Frances Eldridge was a stage and screen actor in the silent era of cinema. She appeared in short films made on the East Coast before Hollywood rose to dominance.

Frances Eldridge was born in Staten Island, New York City, to parents who were both stage actors.

Eldridge began in stage acting, with an appearance in The Bashful Hero with Ernest Truex, before moving into motion pictures in 1920. She later claimed to have won a newspaper competition that led to a role in The Half-Way Girl with Doris Kenyon but this film was released in 1925 so it was likely she was citing a more recent role for publicity purposes.

Her first appearance was probably in Madonnas and Men by B. A. Rolfe, produced by the Peerless Pictures Studios at Fort Lee, New Jersey. She appeared in two further Rolfe films: Wings of Pride and A Good Woman. From this, she was cast by Henry MacRae in God's Crucible (also known as The Foreigner).

By late October 1920, Eldridge had signed to Superior Pictures Corporation to appear in two two-reel comedies a month. The first of these was The Little Liar. In November she was sent to the motion picture exhibition in Atlanta, Georgia, along with other stars such as Lillian Gish. One day of the exhibition was declared Frances Eldridge Day and culminated in a ball.

# Listed entries

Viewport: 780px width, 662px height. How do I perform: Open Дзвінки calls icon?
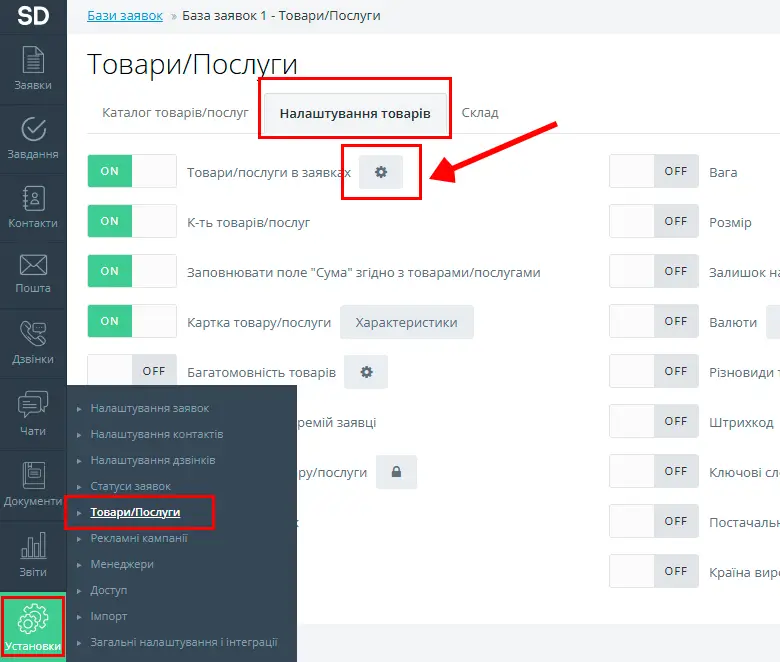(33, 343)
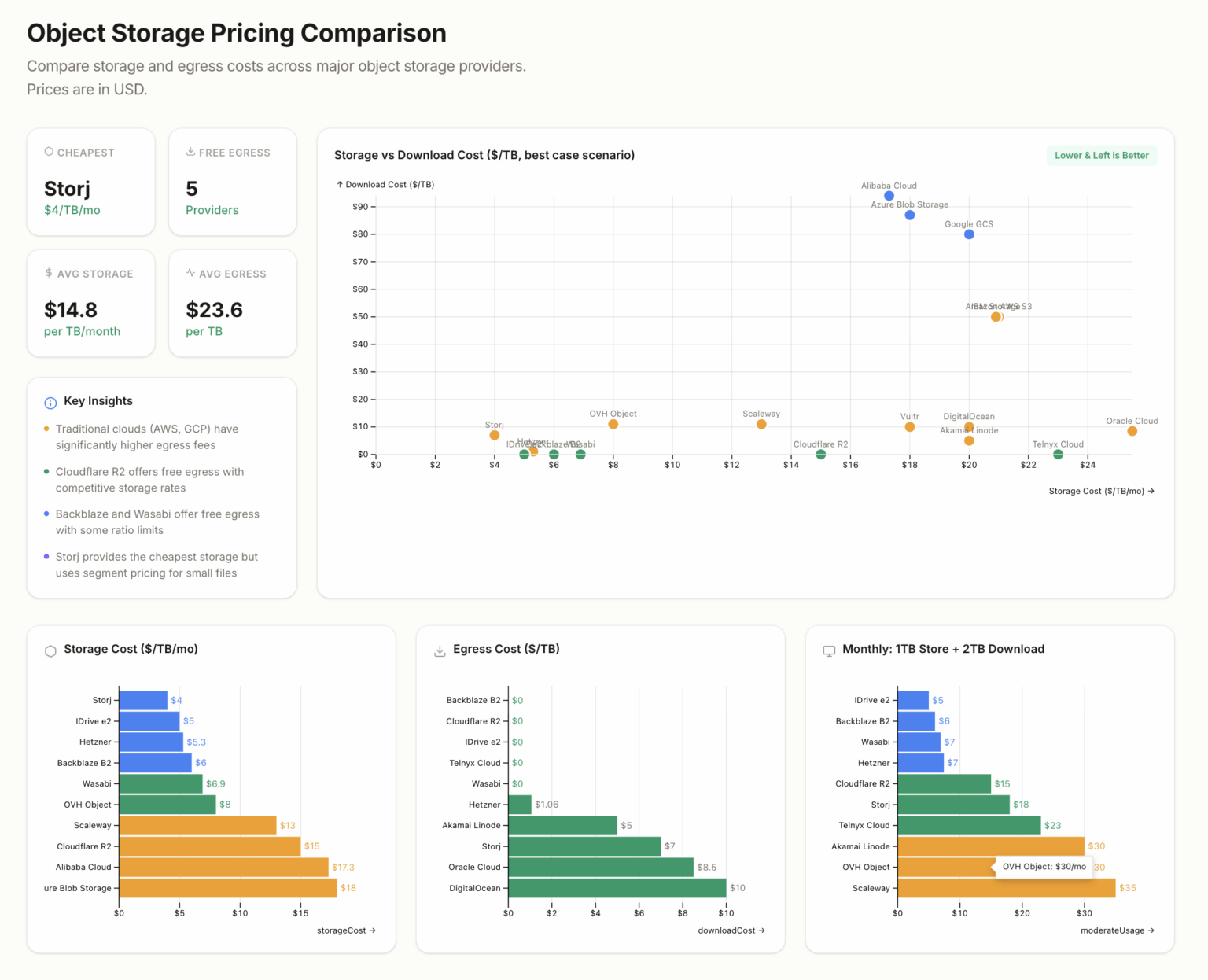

--

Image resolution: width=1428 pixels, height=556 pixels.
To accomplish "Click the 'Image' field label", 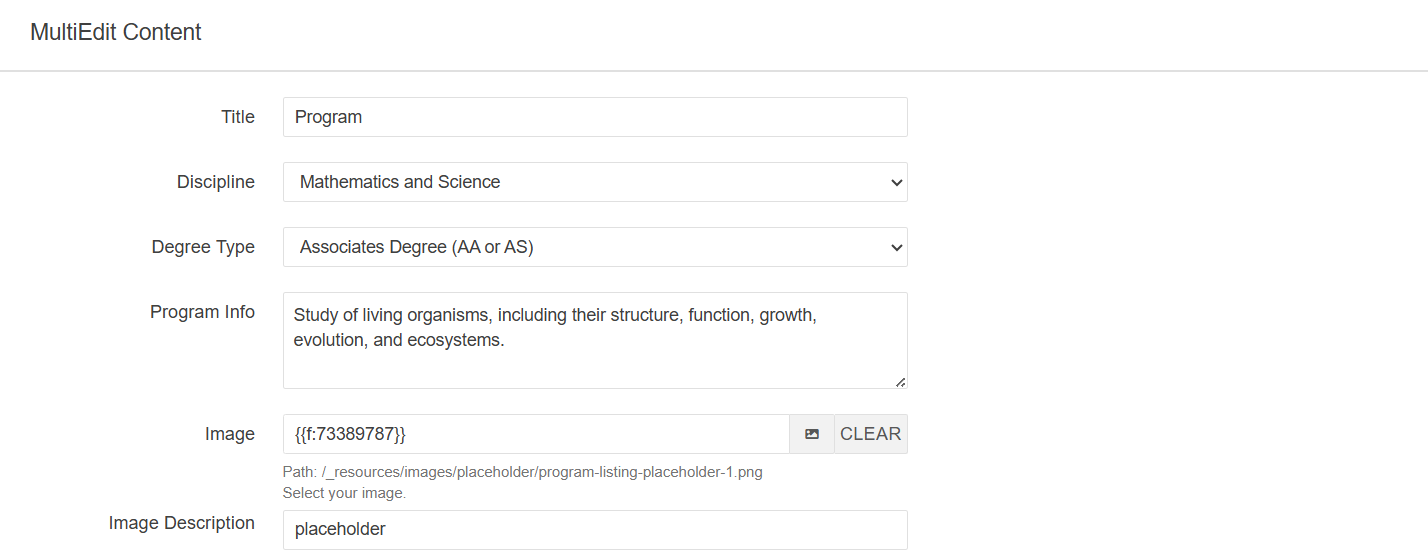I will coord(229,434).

# Exercise instructions
In the text about Frances Eldridge, which company did she sign with by late October 1920?

# Response for this exercise
Superior Pictures Corporation